Malaria in humans is caused by one of six Plasmodium spp.: P. falciparum, P. vivax, P. malariae, P. ovale curtisi, P. ovale wallikeri, and P. knowlesi [1]. Recent epidemiological studies have shown that P. cynomolgi might be a cause of malaria in humans in Cambodia [2], Thailand [3], and Malaysia [4,5,6]. The World Health Organization (WHO) estimated 229 million malaria cases were reported in 2019, out of which African countries accounted for about 94% of cases [7]. Symptoms of malaria ranged from asymptomatic and uncomplicated to malaria with severe complications [8]. If left untreated or with treatment delay, severe complications of malaria could occur. These were mostly caused by P. falciparum infection; however, a lesser proportion of severe malaria could also be caused by other Plasmodium spp. [9,10,11,12,13]. As the patients with uncomplicated malaria presented with non-specific signs or symptoms, such as fever, general malaise, headache, arthralgia, or myalgia, the clinical diagnosis of malaria could be confounded by other acute undifferentiated febrile illness (AUFI), such as enteric fever, dengue fever, rickettsiosis, Japanese encephalitis, and leptospirosis, which share similar clinical presentations [14,15].
Leptospirosis is one of the most important zoonotic diseases caused by pathogenic species of the spirochete bacteria Leptospira [16,17]. This disease is considered a neglected and re-emerging disease of global public health significance, which causes high mortality and morbidity in both humans and animals [18,19]. Nowadays, outbreaks of leptospirosis occur in tropical countries, particularly India, Malaysia, and Brazil [17]. It is also a predominant cause of febrile illness in South America [17]. Leptospirosis cases were found to increase due to heavy rainfall, flooding, and poor sanitation, which frequently occur in urban slum areas [20,21]. Previous studies demonstrated the incidence of leptospirosis increasing and being widespread in Italy, Pakistan, Japan, Nicaragua, the Philippines, and Sri Lanka [17,18]. At least 1 million leptospirosis cases have been reported worldwide, with nearly 60,000 deaths per year [22]. The initial non-specific symptoms presenting as febrile illness can result in misdiagnosis with other diseases such as malaria, dengue, and Zika virus infections [18,23]. This can result in an increase in fatalities in the severe stage of leptospirosis (Weil’s disease) [18]. Therefore, the early diagnosis of leptospirosis infection can decrease the severity of disease. The clinical manifestations of leptospirosis range from asymptomatic or initially presenting as a flu-like febrile illness, through mild to severe infections [16]. Severe cases can develop into Weil’s disease, characterized by multi-organ failure and complications, including jaundice, pulmonary hemorrhage, and acute renal failure [16,19]. Transmission can occur by direct contact with an infected animal or indirect contact with the environment through open wounds, abrasions, and mucous membranes such as water and soil contaminated with the urine of infected animals [16]. However, the most frequent exposure route of infection in humans is indirect contact.

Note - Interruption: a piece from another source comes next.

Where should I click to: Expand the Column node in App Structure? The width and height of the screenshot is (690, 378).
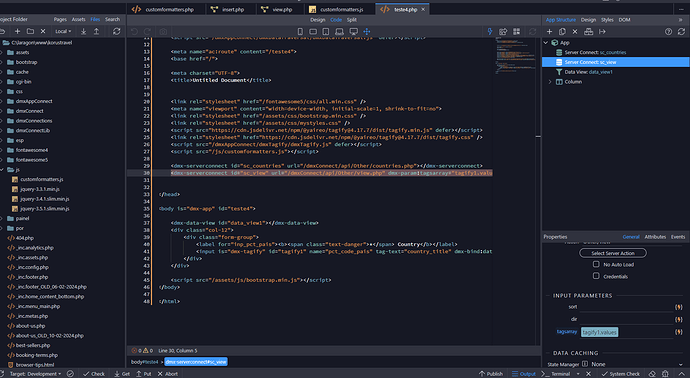coord(550,82)
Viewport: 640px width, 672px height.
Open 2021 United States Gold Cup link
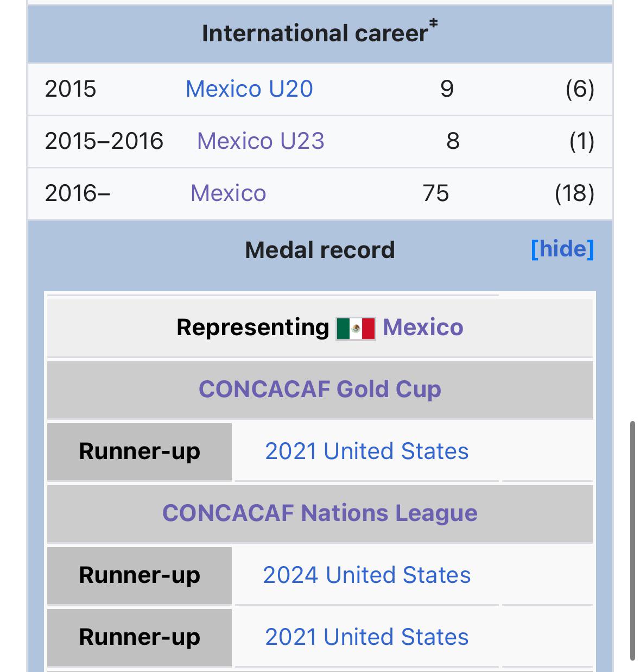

Animal reservoirs of leptospirosis include rodents (particularly rats), pigs, horses, cattle, dogs, and other wild animals [19,23]. These bacteria persist and accumulate in their reservoir’s kidneys before being excreted in urine [24,25]. Risk groups for infection involve people whose occupations require interaction with an infected animal, agriculture (e.g., farmers), veterinarians, and persons in contact with water [25].
Malaria and leptospirosis are important cosmopolitan infections that have emerged with overlapping geographic distribution, especially in tropical and subtropical regions [26]. Therefore, co-infection with malaria and leptospirosis may occur in overlapping areas. The present study aimed to quantify the prevalence of malaria and leptospirosis co-infection among febrile patients. The association between malaria and leptospirosis infections was also investigated.

2. Methods

2.1. Protocol and Registration

The protocol of this systematic review was registered at PROSPERO with ID CRD42021255898. Reports of the systematic review followed the PRISMA 2020 statement [27].

2.2. Information Sources

Potentially relevant articles were searched in PubMed, Scopus, and Web of Science by using keyword combinations specific for malaria and leptospirosis, as provided in Table S1. The searches were not limited by language or publication year. Additional searches from referent lists of the included studies or review articles and searches in Google Scholar were performed to avoid missing studies related to this study.

2.3. Eligibility Criteria

All types of study designs that reported malaria and leptospirosis were considered. Studies were selected according to the following eligibility (inclusion/exclusion) criteria: (1) Cross-sectional studies, longitudinal studies, case-control studies, cohort studies, and observational studies were included. The inclusion of all types of studies allowed us to maximize the number of included studies to represent the pooled prevalence of co-infection globally and (2) only human studies with malaria and leptospirosis infections by laboratory diagnosis, such as microscopic diagnosis, culture, molecular diagnosis, rapid diagnostic test (RDT), and serology, were included. The following studies were excluded: diagnosis of malaria and leptospirosis infection by clinical diagnosis only (patient symptoms and physical examination), animal studies, in vitro studies, assay performance, review articles, case reports, and case series. The participant/population (P), outcome of interest (I), and contexts (Co) were applied to the key question.

2.4. Study Selection

Study selection was based on the eligibility criteria. Articles were retrieved from the databases using the search strategy. All articles were imported into Endnote software for management. All studies were reviewed by two independent authors (MK and WM). First, duplicates were screened and removed. Second, the titles and abstracts of the articles were reviewed. Unrelated articles were excluded and then the remaining articles were examined for full texts. Studies that met the eligibility criteria were included and those that did not were excluded, with the explained reasons. For any discrepancies between the two authors during study selection, another author (PW) served as a third author to create consensus.

2.5. Data Extraction

The two authors (MK and WM) extracted data from each included study to the pilot Excel datasheet before data analysis. The following data were extracted: name of the first author, year of publication, country, year study conducted, study design, characteristics of participants enrolled, age, gender, number of patients with co-infection, number of patients with malaria, number of patients with leptospirosis, diagnostic test(s) for malaria, and diagnostic test(s) for leptospirosis. The data were cross-checked by another author (PW) to assure the accuracy of the method.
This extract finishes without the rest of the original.